Norton Identity Safe used to be part of a Norton security suite, but it's now a
stand-alone service with a Web front end and clients for Windows, iOS, and
Android.
RoboForm is a popular password manager and form filler, but it falls short of
the leading contenders on a few counts. Though it offers synchronization across
multiple platforms, there is no Web app, two-factor authentication, or sharing
capability. Individual RoboForm desktop licenses can be purchased outright for
Mac or PC at a price of $29.95, and a Windows portable version for USB storage
is available for $39.95. RoboForm also offers subscription-based licensing for
$19.95 per year, which provides synchronization and access through mobile apps
on iOS, Android, Windows 8, and Windows Phone.
KeePass isn't the only open source password manager. There's also Password Safe,
currently available for Windows in both installable and portable versions, and
for Linux in a beta version. Password Safe is not nearly as feature-rich or
mature as KeePass, and I'd be hard-pressed to give you a reason to use it over
its big brother. That said, Password Safe is a viable alternative, and if all
you need is a local password manager, the decision may come down to which
program you find easier to use. The result may be Password Safe.
My1Login has both a free version, supported through advertisements and affiliate
links to partner sites, and a pro version, which eliminates the ads and
affiliate links for $2 per month. My1Login offers features commonly found in the
other contenders such as secure sharing and strong password generation. The
problem with My1Login is that the entire service is Web-based, with mobile
support coming through the mobile Web app only. While My1Login is enthusiastic
about the minimal setup requirements due to the lack of client applications, I
find this method to be more difficult to use in the long term.

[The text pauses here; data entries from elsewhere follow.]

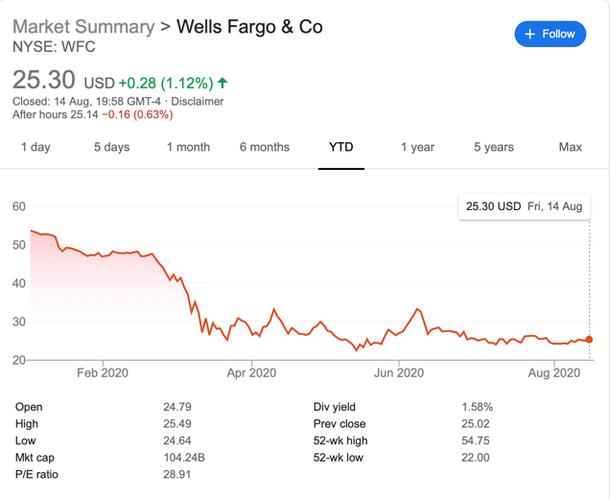Select the Max range tab
The height and width of the screenshot is (500, 610).
point(570,147)
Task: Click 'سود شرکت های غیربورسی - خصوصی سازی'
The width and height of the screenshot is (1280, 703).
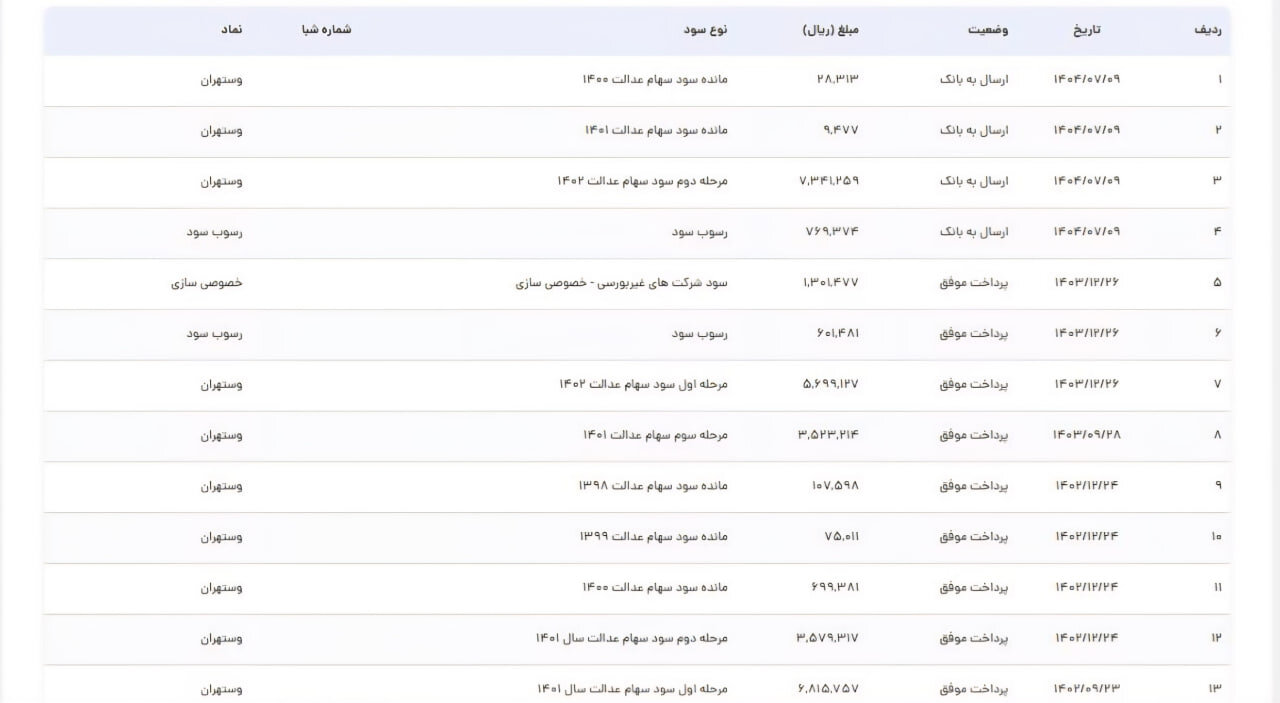Action: pos(621,283)
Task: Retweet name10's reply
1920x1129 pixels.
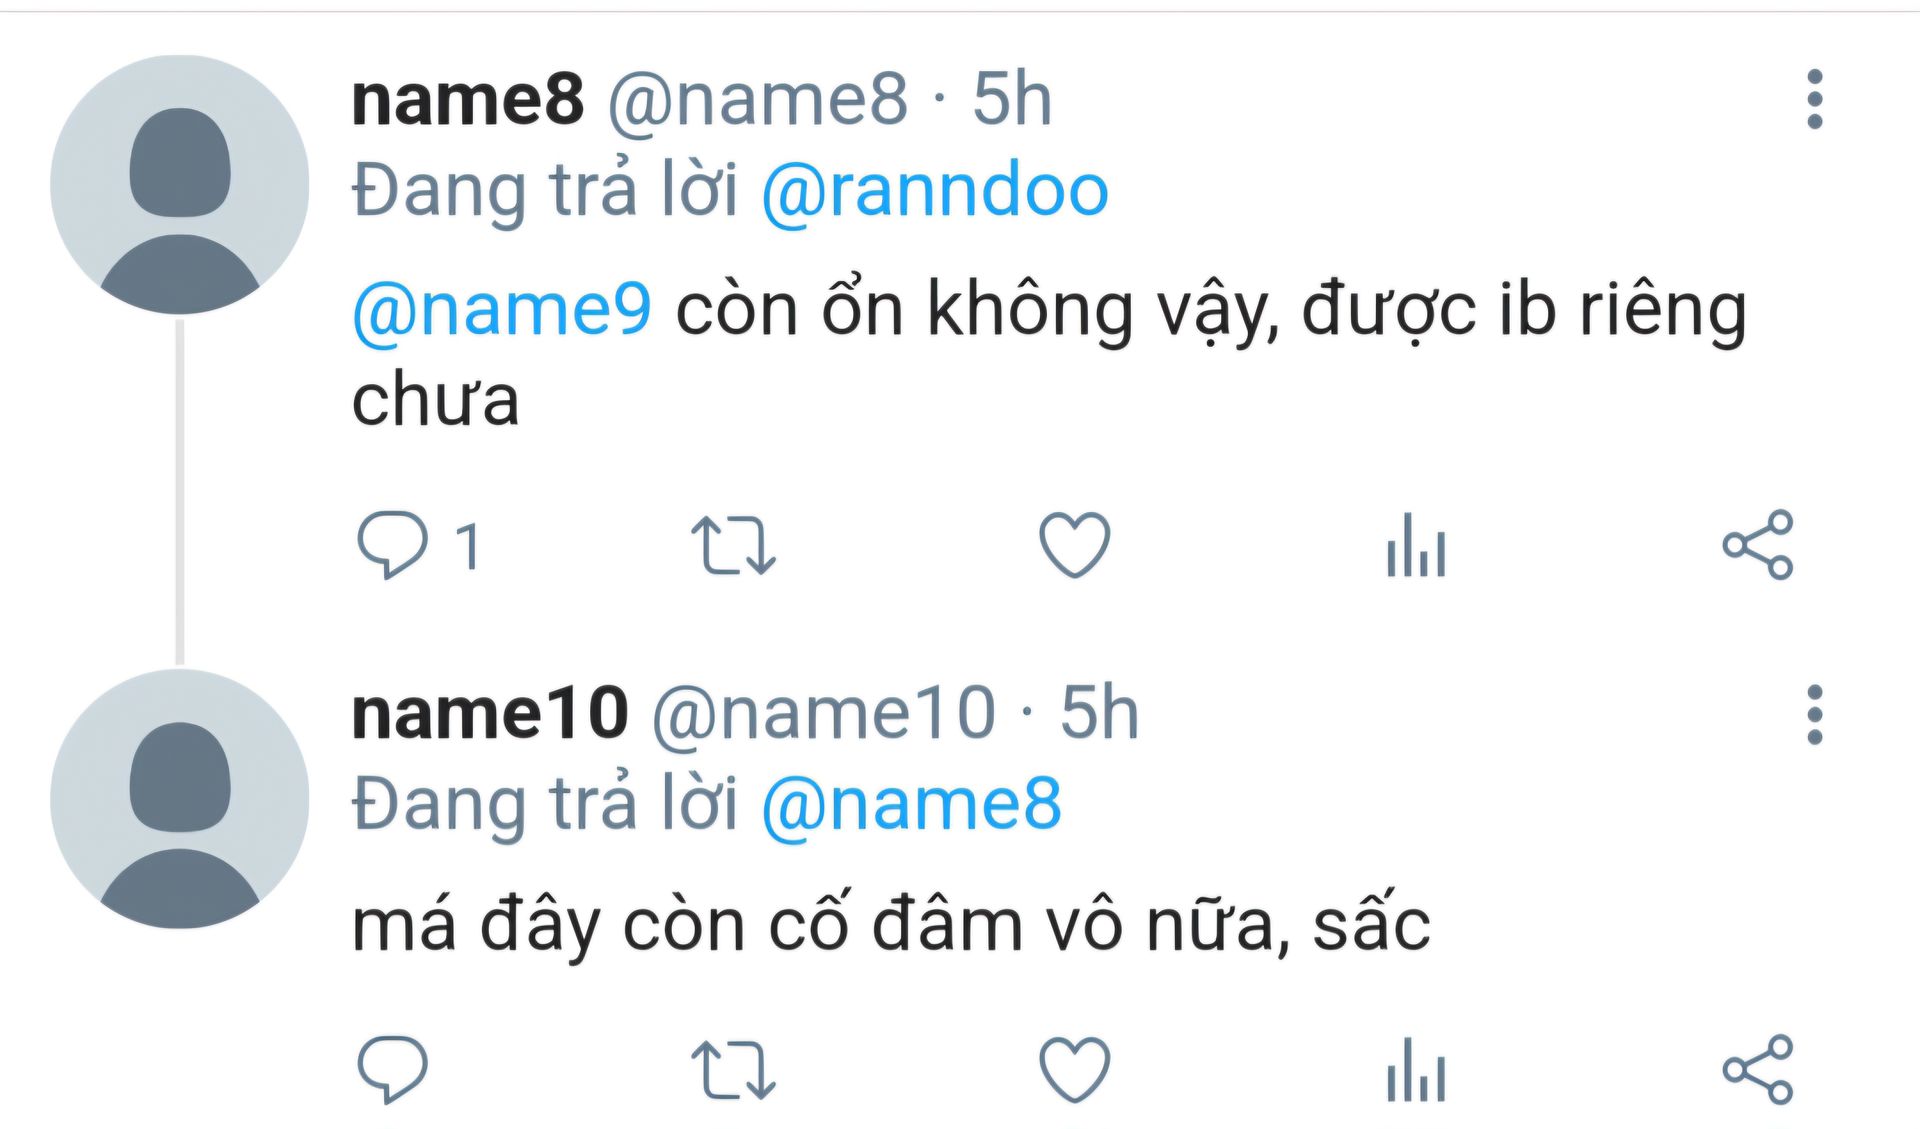Action: click(733, 1070)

Keeper Backup is full-featured password manager supporting multiple client
platforms, including Mac, Windows, iOS, Android, and Windows Phone. Security
features offered by Keeper Backup include two-factor authentication and secure
sharing. Keeper offers three pricing tiers, starting with a free edition that
supports one device, no sharing, and a limited amount of data. Keeper Backup
provides unlimited storage, access to the Keeper Web app, secure sharing, and
access to the support team for $9.99 per year. Backup Unlimited adds support for
synchronization across devices for a heftier $29.99 per year.
Trend Micro's DirectPass has a free option that supports only five passwords.
Trend Micro's subscription service, which costs $14.95 for one year or $24.95
for two years, supports an unlimited number of passwords and devices. Desktop
clients are available for both PC and Mac, and mobile clients are available for
iOS and Android. While there's nothing wrong with DirectPass, it doesn't match
other competitors in features or polish.